AYDINLAR halka ineceğine halk aydınlara çıksa ya...
Şimdi bunu onlara söylesem hepsi mazeretler uydururlar, yok çok yorgunlarmış, yok siyatikleri tutarmış, yok belleri tutukmuş falan filan...
Aydınlara çıkmamak için binbir türlü bahane uydururlar, gerçekte olmayan işler yaratırlar yalan söylemek için.

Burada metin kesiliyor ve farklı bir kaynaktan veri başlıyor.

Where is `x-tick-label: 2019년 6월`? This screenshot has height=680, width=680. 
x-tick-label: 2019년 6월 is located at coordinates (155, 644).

Eh, aydınlar da inmek istemiyor çünkü her inişin bir çıkışı vardır ve bu da Blood Sweat and Tears'in ‘‘What Goes Up, Must Come Down’’ şarkısı eşliğinde gerçekleşirse çok şık olur ve şunu bilesiniz ki aydınlar da bitip tükenmek bilmeyen ve temelde de bir anlamı olmayan, sonuç getirmesi mümkün olmayan bu iniş çıkışlardan had safhada sıkılmış durumdadırlar.
* * *
Yabancı ekonomi çevreleri (bu laf bana ekonomi muhabirliği yıllarımı hatırlatıyor. O zamanlar gerçekte var olmayan kaynaklara dayanarak, hayali haberler yazacağım zaman haberi ya yabancı ekonomi çevrelerine, ya da ekonomiden sorumlu bürokratlara dayandırırdım ki manşet olabileyim. Şunu bilin ki benim müdürlerimin haber kaynaklarıma ulaşıp da konuşmaları hiçbir zaman mümkün olmadı) Türkiye'yi şaşkınlıkla izlediklerini açıklamışlar.

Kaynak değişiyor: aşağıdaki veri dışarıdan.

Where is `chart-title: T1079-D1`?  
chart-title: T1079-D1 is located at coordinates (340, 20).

Onlara bir tek mesajım olacak: Welcome to the Club ya da Türkçesiyle biz de yıllardır Türkiye'yi şaşkınlıkla izlemekteyiz ve bunu da her fırsatta dile getiriyoruz. Bunu siz söyleyince neden heyecanlanalım ki!
* * *
Aaaa yetti ama be!!!!
Bu kadar, sadece bunu bağırarak söylemek istedim.
Siz de deneyin bakın rahatladığınızı göreceksiniz.
Haydi...
AAAAAA YETTİ AMA BE!!!!!!
* * *
Yabancı medyada artık yazarlara, televizyon yorumcularına büyük paralar verilmemesi, tasarrufa gidilmesi tartışılmaya başlanmış.

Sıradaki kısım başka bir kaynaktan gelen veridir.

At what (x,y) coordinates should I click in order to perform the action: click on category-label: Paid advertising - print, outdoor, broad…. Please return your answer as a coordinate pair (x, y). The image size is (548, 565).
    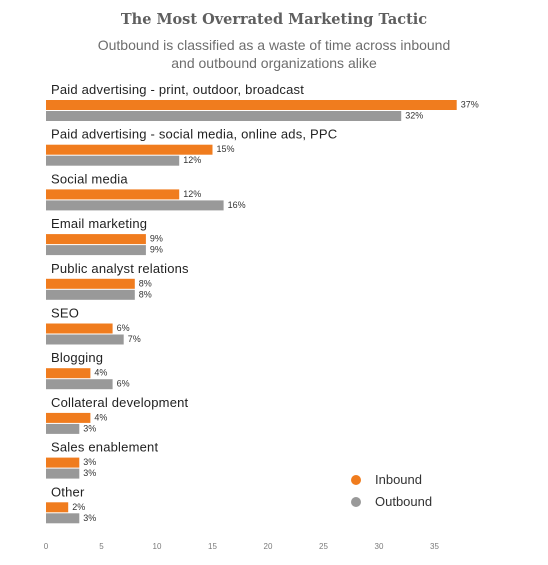
    Looking at the image, I should click on (178, 90).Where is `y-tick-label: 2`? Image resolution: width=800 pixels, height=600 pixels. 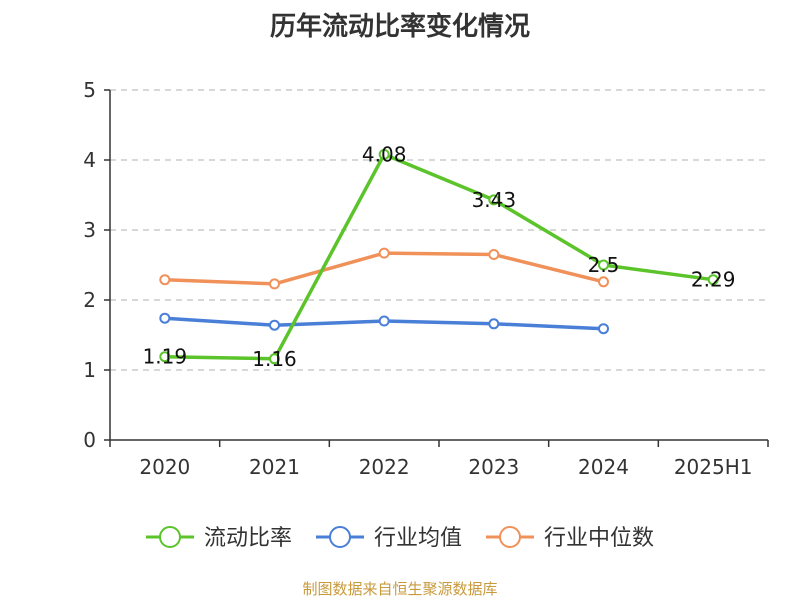
y-tick-label: 2 is located at coordinates (90, 300).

Bizim üst düzey yöneticiler de dış dünyanın tartıştığı bu teoriyi ilk olarak benim üzerimde uygulamaya karar vermiş olmalılar.
Öyle bir izlenim edindim yani!
Olsun ama ben yine de üzüntülü değilim, hiç olmazsa bu şekilde kendimi global ekonominin bir parçası olarak hissetmeye başladım en sonunda.
* * *
Amerikan ve İngiliz istihbaratının bulamadığını bizimkiler bulmuş.
Bin Ladin ‘‘Özgür Keşmir’’ diye bilinen bir bölgede bulunmaktaymış.
Onu bilemem ama şunu biliyorum ki özgür kelimesinin Keşmir ile birlikte kullanılarak bu kadar aşağılanması da benim içimi sızlatmaktadır.
Ayrıca şu da var. Eğer Bin Ladin saklandığı yerde Hürriyet Gazetesi okuyorsa -ki okumuyor olmasını düşünmek bile istemiyorum- o zaman yine elimizden kaçırdık demektir herifi.